Exercise prompt: Quote the part of the material that opens with the line containing "Given: Click the" and closes with the line containing "Looking at the", both lines included, and leave the pictures out of your answer.

Records to use:

==*==

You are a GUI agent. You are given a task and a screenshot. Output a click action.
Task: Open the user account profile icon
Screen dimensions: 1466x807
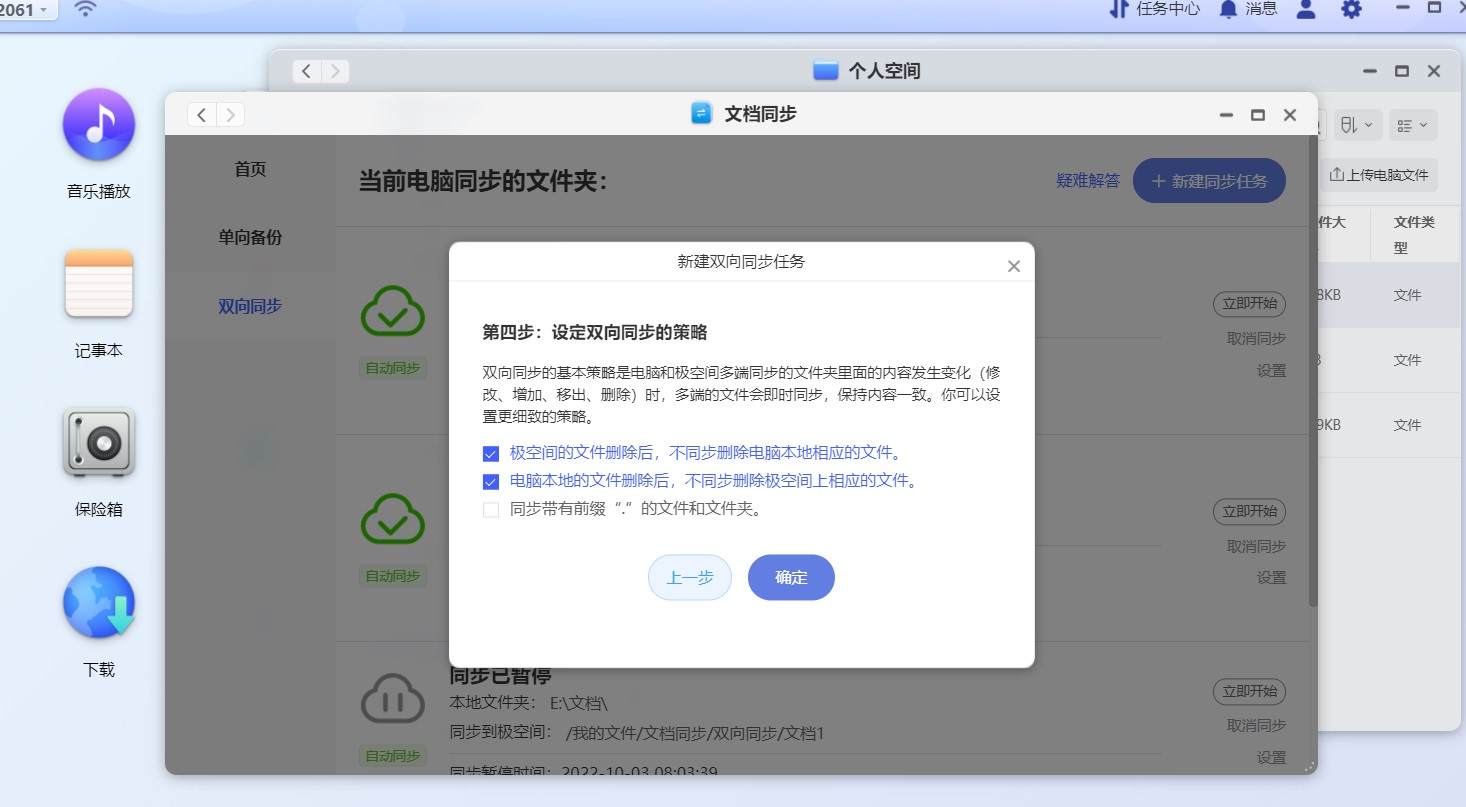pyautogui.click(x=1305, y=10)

==*==

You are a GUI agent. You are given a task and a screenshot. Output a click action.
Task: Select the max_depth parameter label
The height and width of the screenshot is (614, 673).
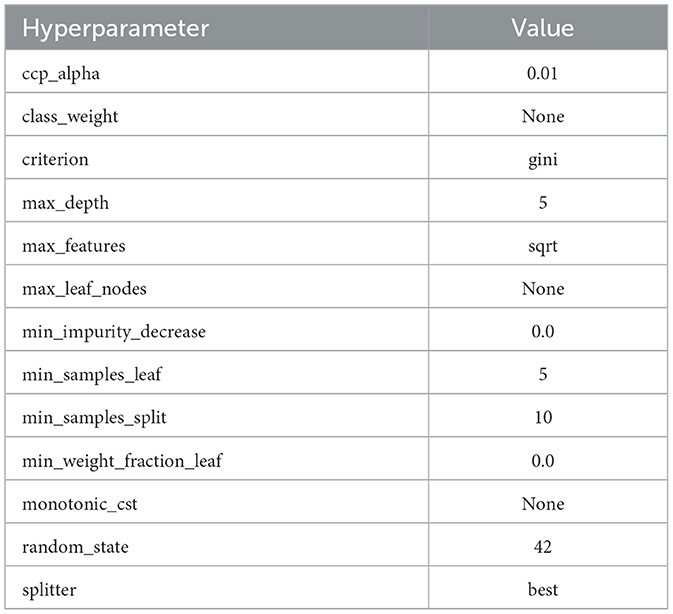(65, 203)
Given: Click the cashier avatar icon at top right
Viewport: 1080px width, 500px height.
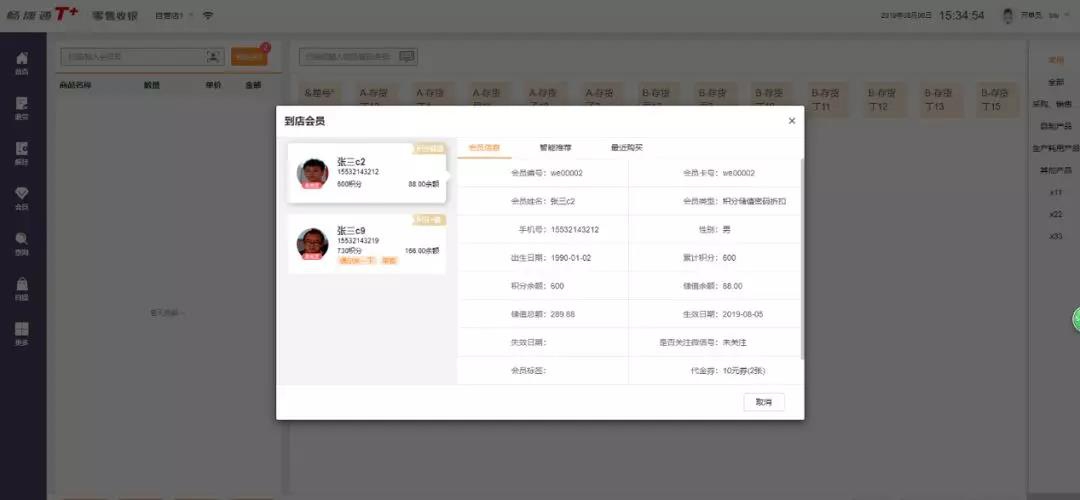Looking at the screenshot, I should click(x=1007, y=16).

==*==

Task answer:
Given: Click the cashier avatar icon at top right
Viewport: 1080px width, 500px height.
Looking at the screenshot, I should click(x=1007, y=16).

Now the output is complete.